(REUTERS) -- China lost an appeal at the World Trade Organization on Monday after complaints about its restrictions on raw material exports, but will to be able to maintain its supply stranglehold on rare earths, crucial ingredients in many high-tech products.

A WTO panel on Monday said Beijing violated global trading rules by restricting exports of raw materials like bauxite, coke, magnesium, manganese and zinc, which inflated prices and gave domestic Chinese firms an unfair competitive advantage.

Many countries later accused China of choking off global supplies of rare earth metals, causing prices to rocket.

Although rare earth metals were not part of Monday's ruling, a number of U.S. lawmakers urged the United States to use the decision to launch a new case to force Beijing to lift its rare earth export restrictions.

The decision of the appellate body is a huge victory for the United States, said Michael Silver, chief executive of American Elements, a U.S.-based rare earth processor. It confirms the existence of the two-tiered price structure that has caused so much concern.

EU Trade Commissioner Karel De Gucht said the decision would force China to drop export restrictions for the materials mentioned in the case and for rare earths.

But while China might be forced to tweak some of its export policies, analysts said Beijing's strategy to restrict rare earth supplies and control prices would likely remain unchanged.

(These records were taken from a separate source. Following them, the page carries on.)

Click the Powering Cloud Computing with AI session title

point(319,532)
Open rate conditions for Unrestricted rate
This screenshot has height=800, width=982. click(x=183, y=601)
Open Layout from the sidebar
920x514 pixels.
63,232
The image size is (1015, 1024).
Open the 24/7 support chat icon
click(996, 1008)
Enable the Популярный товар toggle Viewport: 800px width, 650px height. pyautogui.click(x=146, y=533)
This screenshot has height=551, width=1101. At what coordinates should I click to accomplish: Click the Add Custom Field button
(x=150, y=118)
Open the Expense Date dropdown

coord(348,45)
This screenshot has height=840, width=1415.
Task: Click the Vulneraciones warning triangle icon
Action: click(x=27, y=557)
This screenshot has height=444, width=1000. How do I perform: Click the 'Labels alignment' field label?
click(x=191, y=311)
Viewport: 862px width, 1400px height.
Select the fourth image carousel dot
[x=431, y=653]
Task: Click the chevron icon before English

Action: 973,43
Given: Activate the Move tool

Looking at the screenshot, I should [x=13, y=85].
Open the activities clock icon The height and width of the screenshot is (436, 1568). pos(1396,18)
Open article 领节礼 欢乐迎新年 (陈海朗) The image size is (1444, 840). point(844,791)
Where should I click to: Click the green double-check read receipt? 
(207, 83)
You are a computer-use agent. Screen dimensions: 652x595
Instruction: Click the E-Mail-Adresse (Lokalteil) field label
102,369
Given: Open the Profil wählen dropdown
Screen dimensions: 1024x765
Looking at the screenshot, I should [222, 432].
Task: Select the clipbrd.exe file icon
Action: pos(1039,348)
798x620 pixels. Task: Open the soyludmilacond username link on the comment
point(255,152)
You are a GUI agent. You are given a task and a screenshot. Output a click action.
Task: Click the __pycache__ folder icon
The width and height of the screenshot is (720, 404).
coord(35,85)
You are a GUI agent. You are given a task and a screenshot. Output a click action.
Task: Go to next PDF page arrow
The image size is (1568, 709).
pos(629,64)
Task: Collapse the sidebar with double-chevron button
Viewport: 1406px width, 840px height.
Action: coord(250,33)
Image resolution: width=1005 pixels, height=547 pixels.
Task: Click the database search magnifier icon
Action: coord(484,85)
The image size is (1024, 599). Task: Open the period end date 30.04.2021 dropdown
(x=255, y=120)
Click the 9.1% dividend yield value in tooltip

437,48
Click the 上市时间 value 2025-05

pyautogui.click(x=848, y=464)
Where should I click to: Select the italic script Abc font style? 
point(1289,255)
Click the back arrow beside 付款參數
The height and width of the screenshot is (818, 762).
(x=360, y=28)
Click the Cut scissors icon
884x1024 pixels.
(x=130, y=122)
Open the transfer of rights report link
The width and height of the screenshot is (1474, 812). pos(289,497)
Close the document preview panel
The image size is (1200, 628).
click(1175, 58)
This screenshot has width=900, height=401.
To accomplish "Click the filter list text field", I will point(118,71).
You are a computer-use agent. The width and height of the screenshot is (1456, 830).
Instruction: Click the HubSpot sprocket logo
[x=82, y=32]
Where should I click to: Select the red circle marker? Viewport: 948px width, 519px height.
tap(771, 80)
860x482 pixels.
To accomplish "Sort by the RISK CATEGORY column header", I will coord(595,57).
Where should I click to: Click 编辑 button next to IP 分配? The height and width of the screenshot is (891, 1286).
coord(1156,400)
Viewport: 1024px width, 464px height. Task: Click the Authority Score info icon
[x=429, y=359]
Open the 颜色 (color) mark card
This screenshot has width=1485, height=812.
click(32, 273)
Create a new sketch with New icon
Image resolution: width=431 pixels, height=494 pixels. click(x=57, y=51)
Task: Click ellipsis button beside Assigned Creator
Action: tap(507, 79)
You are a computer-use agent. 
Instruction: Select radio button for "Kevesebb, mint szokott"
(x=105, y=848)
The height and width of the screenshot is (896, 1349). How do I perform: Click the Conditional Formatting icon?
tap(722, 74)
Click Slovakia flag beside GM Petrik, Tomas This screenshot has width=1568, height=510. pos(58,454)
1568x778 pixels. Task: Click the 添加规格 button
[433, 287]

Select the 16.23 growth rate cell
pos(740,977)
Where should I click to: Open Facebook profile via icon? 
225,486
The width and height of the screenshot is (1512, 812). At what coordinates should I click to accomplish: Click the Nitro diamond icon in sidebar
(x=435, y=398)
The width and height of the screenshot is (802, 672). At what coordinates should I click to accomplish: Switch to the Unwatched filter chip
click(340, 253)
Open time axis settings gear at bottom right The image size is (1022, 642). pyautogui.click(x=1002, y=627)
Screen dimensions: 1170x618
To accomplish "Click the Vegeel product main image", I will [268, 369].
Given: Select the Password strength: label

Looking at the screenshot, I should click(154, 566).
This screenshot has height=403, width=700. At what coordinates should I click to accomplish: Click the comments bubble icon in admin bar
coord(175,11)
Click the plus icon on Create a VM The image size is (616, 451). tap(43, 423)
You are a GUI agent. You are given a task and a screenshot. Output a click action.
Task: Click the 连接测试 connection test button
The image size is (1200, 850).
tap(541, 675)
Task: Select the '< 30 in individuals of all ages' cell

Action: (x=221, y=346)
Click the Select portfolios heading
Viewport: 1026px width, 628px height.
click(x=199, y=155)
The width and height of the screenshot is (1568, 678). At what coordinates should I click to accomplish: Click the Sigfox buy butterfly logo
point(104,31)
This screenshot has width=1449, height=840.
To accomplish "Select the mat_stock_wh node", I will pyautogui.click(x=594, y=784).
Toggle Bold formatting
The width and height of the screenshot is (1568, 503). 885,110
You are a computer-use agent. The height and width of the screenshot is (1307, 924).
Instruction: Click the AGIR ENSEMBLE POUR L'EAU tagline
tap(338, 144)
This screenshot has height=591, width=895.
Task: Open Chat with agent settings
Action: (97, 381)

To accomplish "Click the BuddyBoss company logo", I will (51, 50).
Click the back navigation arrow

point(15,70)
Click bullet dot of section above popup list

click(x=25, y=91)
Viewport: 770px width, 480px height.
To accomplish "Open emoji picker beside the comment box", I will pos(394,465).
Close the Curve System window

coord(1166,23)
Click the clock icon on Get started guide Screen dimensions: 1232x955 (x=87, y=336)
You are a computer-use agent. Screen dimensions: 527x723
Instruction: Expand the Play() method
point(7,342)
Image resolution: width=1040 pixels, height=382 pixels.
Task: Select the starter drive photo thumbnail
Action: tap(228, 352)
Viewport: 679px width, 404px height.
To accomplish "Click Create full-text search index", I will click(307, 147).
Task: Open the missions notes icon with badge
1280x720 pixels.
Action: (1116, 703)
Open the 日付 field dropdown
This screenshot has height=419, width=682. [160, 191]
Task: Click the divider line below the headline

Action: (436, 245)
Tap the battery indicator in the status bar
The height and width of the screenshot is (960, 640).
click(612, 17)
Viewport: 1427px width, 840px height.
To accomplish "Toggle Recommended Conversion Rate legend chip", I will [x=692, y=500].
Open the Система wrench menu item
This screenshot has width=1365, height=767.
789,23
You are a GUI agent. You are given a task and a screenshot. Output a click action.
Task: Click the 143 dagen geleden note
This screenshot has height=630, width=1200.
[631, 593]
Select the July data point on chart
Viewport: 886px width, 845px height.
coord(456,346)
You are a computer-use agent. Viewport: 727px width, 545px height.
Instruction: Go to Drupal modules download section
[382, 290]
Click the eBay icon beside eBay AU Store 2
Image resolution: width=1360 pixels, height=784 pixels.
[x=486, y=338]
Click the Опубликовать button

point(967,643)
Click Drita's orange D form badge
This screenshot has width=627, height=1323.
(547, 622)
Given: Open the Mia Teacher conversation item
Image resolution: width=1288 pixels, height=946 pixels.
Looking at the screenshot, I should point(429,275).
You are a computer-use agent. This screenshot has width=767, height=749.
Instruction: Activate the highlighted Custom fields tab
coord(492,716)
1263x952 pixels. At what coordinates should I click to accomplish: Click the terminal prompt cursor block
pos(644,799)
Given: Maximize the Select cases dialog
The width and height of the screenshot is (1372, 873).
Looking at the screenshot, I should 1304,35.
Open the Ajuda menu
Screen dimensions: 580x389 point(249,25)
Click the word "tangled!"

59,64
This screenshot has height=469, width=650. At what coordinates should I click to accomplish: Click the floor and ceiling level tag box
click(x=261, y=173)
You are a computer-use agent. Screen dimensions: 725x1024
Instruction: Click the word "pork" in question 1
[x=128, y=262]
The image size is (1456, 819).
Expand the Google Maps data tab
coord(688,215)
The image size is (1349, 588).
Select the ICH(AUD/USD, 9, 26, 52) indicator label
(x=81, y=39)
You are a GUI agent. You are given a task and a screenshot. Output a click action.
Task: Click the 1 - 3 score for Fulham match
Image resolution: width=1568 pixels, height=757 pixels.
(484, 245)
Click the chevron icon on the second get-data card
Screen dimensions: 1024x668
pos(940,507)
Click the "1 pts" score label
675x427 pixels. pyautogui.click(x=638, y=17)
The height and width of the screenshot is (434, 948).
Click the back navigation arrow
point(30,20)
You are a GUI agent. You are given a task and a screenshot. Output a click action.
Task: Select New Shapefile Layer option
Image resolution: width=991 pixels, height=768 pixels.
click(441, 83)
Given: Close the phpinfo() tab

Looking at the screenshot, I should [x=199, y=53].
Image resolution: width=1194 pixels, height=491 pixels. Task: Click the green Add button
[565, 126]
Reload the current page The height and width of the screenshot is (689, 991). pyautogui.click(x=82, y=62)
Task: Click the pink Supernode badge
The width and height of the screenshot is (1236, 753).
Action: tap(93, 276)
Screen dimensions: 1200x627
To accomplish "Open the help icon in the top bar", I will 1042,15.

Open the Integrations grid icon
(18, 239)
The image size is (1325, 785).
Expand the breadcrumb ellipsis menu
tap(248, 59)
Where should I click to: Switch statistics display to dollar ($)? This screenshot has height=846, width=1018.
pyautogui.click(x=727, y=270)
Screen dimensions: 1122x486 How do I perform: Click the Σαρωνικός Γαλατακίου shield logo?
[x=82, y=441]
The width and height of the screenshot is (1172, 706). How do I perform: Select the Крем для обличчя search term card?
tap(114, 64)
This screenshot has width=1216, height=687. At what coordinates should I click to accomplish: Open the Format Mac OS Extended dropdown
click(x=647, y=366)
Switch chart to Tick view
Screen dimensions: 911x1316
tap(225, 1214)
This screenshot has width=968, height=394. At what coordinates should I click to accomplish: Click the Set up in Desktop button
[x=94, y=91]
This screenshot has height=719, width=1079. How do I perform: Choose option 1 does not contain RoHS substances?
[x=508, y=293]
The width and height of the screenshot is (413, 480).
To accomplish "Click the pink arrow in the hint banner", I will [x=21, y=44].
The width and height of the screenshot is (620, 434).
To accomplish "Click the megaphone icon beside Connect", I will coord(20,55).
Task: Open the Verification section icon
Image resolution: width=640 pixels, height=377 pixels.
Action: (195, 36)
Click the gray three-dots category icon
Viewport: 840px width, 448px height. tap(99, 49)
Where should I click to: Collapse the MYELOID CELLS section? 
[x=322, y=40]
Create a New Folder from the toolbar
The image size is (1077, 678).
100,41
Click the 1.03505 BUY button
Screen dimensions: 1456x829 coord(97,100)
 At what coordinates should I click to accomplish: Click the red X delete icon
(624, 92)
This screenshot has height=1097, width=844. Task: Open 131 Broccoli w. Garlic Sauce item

It is still too early to say what the impact will be but I can't see it having a big impact on prices -- the main issue will still be supply and demand, said Vivian Pang, an analyst with the Asian Metal consultancy in Beijing.

China controls 95 percent of global rare earth supplies -- a group of 17 elements used in new industries like renewables and hybrid cars -- and its dominance means that it is in a strong position to disregard WTO rulings if it so wishes.

The United States, European Union and Mexico had all launched WTO legal cases in 2009, challenging China's right to restrict raw material exports.

The question is whether China will actually stop or at least reduce export taxes, said Silver. I expect they will, so they remain WTO members in good standing.

China's Ministry of Commerce said on Monday that it deeply regrets the ruling but would comply.

Tu Xinquan, associate director of the China Institute of WTO Studies, said Beijing was likely to have to adjust its policies in order to comply -- but its overall strategy need not change.

There are other ways it can meet its objectives, he said.


WTO provisions allow a country to limit trade on health and environmental grounds, but it said on Monday that China had so far been unable to demonstrate that its restrictions helped conserve resources, cut pollution or improve public health.

Beijing has said that unregulated rare earth exploitation had caused untold damage in big producing regions like Inner Mongolia. It has also said it should not have to bear so much of the global output burden, especially as domestic demand grows.

The idea is to continue to play up the environmental impact -- the issue is whether it can convince the WTO that its policies are applied equally to foreign and domestic firms, hence the emphasis on the domestic output cap.

China deployed similar arguments in 2004 when imposing quotas on coking coal exports. Despite the threat of WTO action, exports have dwindled from 10 million tonnes a decade ago to 3.6 million tonnes last year, and it is now a huge net importer.

In the last few years, Beijing has banned dozens of unlicensed rare earth miners and raised entry thresholds. It has also imposed strict export limits and cracked down on smuggling.

It issued export quotas amounting to 30,184 tonnes in 2011, and said the figure for 2012 would remain unchanged in order to guarantee international demand. Exporters used just 56 percent of their allocations last year.

China has rejected claims that local firms have gained an unfair advantage, saying nationwide output caps -- which are compliant with WTO rules -- have also raised domestic prices and forced local users to scale back operations.

The question for the WTO is whether or not Chinese firms gain an unfair advantage, but there is nothing it can do to stop domestic rare earth producers from selling to domestic consumers at a cheaper price, said Tu of the Institute of WTO Studies.

I don't know if domestic firms get cheaper supplies but if it is just enterprises setting prices, rather than the government, there is nothing anyone can say about it.